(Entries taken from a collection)
____________
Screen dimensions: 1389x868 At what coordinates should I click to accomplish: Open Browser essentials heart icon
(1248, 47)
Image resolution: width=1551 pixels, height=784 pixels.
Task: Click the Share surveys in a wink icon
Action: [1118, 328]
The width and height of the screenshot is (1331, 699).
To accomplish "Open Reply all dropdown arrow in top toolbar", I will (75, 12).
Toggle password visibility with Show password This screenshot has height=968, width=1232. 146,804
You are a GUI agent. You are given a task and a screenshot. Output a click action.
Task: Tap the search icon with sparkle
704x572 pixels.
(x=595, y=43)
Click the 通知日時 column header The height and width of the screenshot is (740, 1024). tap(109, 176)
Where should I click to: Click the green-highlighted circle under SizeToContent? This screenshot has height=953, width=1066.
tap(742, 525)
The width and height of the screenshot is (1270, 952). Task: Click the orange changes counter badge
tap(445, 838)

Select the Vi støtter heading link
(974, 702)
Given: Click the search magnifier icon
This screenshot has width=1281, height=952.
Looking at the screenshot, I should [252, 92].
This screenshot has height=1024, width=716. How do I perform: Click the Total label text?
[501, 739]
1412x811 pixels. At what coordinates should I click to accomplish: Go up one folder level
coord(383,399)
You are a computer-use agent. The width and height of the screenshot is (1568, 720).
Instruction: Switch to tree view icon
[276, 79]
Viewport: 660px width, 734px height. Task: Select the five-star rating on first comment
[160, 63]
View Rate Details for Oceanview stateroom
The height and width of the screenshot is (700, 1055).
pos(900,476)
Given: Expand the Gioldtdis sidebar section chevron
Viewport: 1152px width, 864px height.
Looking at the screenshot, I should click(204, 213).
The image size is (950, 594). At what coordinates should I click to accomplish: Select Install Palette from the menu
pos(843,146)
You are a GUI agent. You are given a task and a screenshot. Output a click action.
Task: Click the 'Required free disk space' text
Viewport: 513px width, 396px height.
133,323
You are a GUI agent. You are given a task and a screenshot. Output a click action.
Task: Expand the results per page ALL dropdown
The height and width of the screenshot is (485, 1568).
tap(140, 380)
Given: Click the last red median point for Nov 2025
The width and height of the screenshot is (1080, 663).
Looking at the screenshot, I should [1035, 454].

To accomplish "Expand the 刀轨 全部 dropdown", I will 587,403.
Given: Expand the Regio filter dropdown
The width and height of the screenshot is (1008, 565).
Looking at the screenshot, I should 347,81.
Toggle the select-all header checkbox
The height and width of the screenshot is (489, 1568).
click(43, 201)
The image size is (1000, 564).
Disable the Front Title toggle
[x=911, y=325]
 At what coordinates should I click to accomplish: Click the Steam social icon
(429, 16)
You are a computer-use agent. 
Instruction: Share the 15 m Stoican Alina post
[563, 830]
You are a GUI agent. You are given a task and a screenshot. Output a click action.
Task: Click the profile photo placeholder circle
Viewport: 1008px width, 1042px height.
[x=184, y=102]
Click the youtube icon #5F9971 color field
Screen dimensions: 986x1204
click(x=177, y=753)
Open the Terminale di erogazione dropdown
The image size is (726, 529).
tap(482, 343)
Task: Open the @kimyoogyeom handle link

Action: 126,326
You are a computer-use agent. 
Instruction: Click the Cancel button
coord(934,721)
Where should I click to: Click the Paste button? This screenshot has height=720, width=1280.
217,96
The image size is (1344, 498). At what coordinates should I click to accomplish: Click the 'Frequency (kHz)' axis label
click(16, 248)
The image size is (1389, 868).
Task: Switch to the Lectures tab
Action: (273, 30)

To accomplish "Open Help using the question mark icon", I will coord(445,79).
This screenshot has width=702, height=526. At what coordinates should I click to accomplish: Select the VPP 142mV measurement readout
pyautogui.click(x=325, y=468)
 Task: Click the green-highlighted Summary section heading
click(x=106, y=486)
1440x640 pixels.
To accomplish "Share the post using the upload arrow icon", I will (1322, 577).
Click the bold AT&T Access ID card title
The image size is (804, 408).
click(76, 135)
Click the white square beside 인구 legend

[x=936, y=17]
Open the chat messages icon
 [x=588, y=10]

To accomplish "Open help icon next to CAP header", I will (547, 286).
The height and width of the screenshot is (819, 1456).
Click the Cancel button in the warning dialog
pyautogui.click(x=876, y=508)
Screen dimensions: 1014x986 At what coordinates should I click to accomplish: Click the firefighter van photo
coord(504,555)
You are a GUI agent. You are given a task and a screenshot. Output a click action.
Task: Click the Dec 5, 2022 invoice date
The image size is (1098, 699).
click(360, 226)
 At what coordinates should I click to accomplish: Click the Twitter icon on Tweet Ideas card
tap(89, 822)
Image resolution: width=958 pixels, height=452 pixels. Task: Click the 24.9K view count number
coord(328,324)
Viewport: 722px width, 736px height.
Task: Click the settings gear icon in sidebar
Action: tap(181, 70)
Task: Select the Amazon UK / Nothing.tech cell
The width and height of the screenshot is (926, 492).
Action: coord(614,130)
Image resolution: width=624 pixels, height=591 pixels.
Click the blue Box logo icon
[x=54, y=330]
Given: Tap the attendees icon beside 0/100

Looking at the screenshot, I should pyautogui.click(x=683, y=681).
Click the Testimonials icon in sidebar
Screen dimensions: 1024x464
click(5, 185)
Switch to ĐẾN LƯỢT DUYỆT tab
____________
HOW TO COMPLETE THIS TASK -
The records must each be output verbatim, with nothing left out.

RESULT BELOW -
Screen dimensions: 1389x868 At what coordinates should I click to accomplish: Open Browser essentials heart icon
(1248, 47)
Image resolution: width=1551 pixels, height=784 pixels.
Task: Click the Share surveys in a wink icon
Action: [1118, 328]
The width and height of the screenshot is (1331, 699).
To accomplish "Open Reply all dropdown arrow in top toolbar", I will (75, 12).
Toggle password visibility with Show password This screenshot has height=968, width=1232. 146,804
You are a GUI agent. You are given a task and a screenshot. Output a click action.
Task: Tap the search icon with sparkle
704x572 pixels.
(x=595, y=43)
Click the 通知日時 column header The height and width of the screenshot is (740, 1024). tap(109, 176)
Where should I click to: Click the green-highlighted circle under SizeToContent? This screenshot has height=953, width=1066.
tap(742, 525)
The width and height of the screenshot is (1270, 952). Task: Click the orange changes counter badge
tap(445, 838)

Select the Vi støtter heading link
(974, 702)
Given: Click the search magnifier icon
This screenshot has width=1281, height=952.
Looking at the screenshot, I should [252, 92].
This screenshot has height=1024, width=716. How do I perform: Click the Total label text?
[501, 739]
1412x811 pixels. At what coordinates should I click to accomplish: Go up one folder level
coord(383,399)
You are a computer-use agent. The width and height of the screenshot is (1568, 720).
Instruction: Switch to tree view icon
[276, 79]
Viewport: 660px width, 734px height. Task: Select the five-star rating on first comment
[160, 63]
View Rate Details for Oceanview stateroom
The height and width of the screenshot is (700, 1055).
pos(900,476)
Given: Expand the Gioldtdis sidebar section chevron
Viewport: 1152px width, 864px height.
Looking at the screenshot, I should click(204, 213).
The image size is (950, 594). At what coordinates should I click to accomplish: Select Install Palette from the menu
pos(843,146)
You are a GUI agent. You are given a task and a screenshot. Output a click action.
Task: Click the 'Required free disk space' text
Viewport: 513px width, 396px height.
133,323
You are a GUI agent. You are given a task and a screenshot. Output a click action.
Task: Expand the results per page ALL dropdown
The height and width of the screenshot is (485, 1568).
tap(140, 380)
Given: Click the last red median point for Nov 2025
The width and height of the screenshot is (1080, 663).
Looking at the screenshot, I should [1035, 454].

To accomplish "Expand the 刀轨 全部 dropdown", I will 587,403.
Given: Expand the Regio filter dropdown
The width and height of the screenshot is (1008, 565).
Looking at the screenshot, I should 347,81.
Toggle the select-all header checkbox
The height and width of the screenshot is (489, 1568).
click(43, 201)
The image size is (1000, 564).
Disable the Front Title toggle
[x=911, y=325]
 At what coordinates should I click to accomplish: Click the Steam social icon
(429, 16)
You are a computer-use agent. 
Instruction: Share the 15 m Stoican Alina post
[563, 830]
You are a GUI agent. You are given a task and a screenshot. Output a click action.
Task: Click the profile photo placeholder circle
Viewport: 1008px width, 1042px height.
[x=184, y=102]
Click the youtube icon #5F9971 color field
Screen dimensions: 986x1204
click(x=177, y=753)
Open the Terminale di erogazione dropdown
The image size is (726, 529).
tap(482, 343)
Task: Open the @kimyoogyeom handle link

Action: 126,326
You are a computer-use agent. 
Instruction: Click the Cancel button
coord(934,721)
Where should I click to: Click the Paste button? This screenshot has height=720, width=1280.
217,96
The image size is (1344, 498). At what coordinates should I click to accomplish: Click the 'Frequency (kHz)' axis label
click(16, 248)
The image size is (1389, 868).
Task: Switch to the Lectures tab
Action: (273, 30)

To accomplish "Open Help using the question mark icon", I will coord(445,79).
This screenshot has width=702, height=526. At what coordinates should I click to accomplish: Select the VPP 142mV measurement readout
pyautogui.click(x=325, y=468)
 Task: Click the green-highlighted Summary section heading
click(x=106, y=486)
1440x640 pixels.
To accomplish "Share the post using the upload arrow icon", I will (1322, 577).
Click the bold AT&T Access ID card title
The image size is (804, 408).
click(76, 135)
Click the white square beside 인구 legend

[x=936, y=17]
Open the chat messages icon
 [x=588, y=10]

To accomplish "Open help icon next to CAP header", I will (547, 286).
The height and width of the screenshot is (819, 1456).
Click the Cancel button in the warning dialog
pyautogui.click(x=876, y=508)
Screen dimensions: 1014x986 At what coordinates should I click to accomplish: Click the firefighter van photo
coord(504,555)
You are a GUI agent. You are given a task and a screenshot. Output a click action.
Task: Click the Dec 5, 2022 invoice date
The image size is (1098, 699).
click(360, 226)
 At what coordinates should I click to accomplish: Click the Twitter icon on Tweet Ideas card
tap(89, 822)
Image resolution: width=958 pixels, height=452 pixels. Task: Click the 24.9K view count number
coord(328,324)
Viewport: 722px width, 736px height.
Task: Click the settings gear icon in sidebar
Action: tap(181, 70)
Task: Select the Amazon UK / Nothing.tech cell
The width and height of the screenshot is (926, 492).
Action: coord(614,130)
Image resolution: width=624 pixels, height=591 pixels.
Click the blue Box logo icon
[x=54, y=330]
Given: Tap the attendees icon beside 0/100

Looking at the screenshot, I should pyautogui.click(x=683, y=681).
Click the Testimonials icon in sidebar
Screen dimensions: 1024x464
click(5, 185)
Switch to ĐẾN LƯỢT DUYỆT tab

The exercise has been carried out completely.